> [Work item] The line containing "Task: Open the metronome" and every line after it, through the last line of the records, are to be transcribed exactly, and nothing else.

--- Exercise data ---

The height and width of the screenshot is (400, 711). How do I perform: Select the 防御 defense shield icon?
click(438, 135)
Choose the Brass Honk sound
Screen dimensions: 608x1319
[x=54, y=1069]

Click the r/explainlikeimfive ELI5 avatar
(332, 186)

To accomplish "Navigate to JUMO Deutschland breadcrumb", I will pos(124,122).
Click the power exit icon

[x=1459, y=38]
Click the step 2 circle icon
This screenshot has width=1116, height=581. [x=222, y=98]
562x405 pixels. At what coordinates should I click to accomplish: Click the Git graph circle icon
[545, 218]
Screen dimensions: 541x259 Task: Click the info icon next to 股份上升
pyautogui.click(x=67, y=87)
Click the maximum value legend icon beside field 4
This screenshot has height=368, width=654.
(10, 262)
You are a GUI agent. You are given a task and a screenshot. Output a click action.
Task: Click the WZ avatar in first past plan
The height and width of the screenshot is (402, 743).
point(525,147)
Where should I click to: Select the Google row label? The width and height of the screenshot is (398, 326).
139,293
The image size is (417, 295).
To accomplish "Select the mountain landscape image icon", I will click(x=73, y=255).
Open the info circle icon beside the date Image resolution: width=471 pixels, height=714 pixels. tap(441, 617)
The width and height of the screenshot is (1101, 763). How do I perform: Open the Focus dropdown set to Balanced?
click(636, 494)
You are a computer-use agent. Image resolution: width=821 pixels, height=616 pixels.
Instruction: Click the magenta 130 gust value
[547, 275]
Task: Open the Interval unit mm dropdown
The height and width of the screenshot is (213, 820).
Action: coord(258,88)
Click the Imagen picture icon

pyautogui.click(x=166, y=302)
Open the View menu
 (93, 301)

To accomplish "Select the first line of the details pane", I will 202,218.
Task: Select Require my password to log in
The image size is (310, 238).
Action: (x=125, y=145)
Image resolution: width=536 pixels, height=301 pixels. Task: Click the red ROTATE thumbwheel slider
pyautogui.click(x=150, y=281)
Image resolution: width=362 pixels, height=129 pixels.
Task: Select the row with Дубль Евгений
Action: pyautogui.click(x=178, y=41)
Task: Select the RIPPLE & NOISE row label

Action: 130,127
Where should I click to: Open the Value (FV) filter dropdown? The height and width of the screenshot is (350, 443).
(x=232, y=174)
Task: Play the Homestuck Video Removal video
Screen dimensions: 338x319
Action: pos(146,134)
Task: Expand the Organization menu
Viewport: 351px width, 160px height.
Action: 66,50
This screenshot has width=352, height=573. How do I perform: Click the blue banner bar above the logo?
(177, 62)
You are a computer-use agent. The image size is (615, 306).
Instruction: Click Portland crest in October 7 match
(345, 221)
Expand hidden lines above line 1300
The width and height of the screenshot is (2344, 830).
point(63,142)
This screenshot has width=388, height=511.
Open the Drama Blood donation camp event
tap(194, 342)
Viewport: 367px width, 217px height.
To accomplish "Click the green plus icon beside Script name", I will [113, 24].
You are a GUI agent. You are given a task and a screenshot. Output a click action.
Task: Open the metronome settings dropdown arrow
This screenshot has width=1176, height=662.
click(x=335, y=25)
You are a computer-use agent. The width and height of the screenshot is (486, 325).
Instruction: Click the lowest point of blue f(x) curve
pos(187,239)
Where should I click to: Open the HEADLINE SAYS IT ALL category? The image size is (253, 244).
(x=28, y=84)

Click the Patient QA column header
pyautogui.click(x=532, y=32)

---

> [Written answer]
Task: Open the metronome settings dropdown arrow
This screenshot has width=1176, height=662.
click(x=335, y=25)
You are a computer-use agent. The width and height of the screenshot is (486, 325).
Instruction: Click the lowest point of blue f(x) curve
pos(187,239)
Where should I click to: Open the HEADLINE SAYS IT ALL category? The image size is (253, 244).
(x=28, y=84)

Click the Patient QA column header
pyautogui.click(x=532, y=32)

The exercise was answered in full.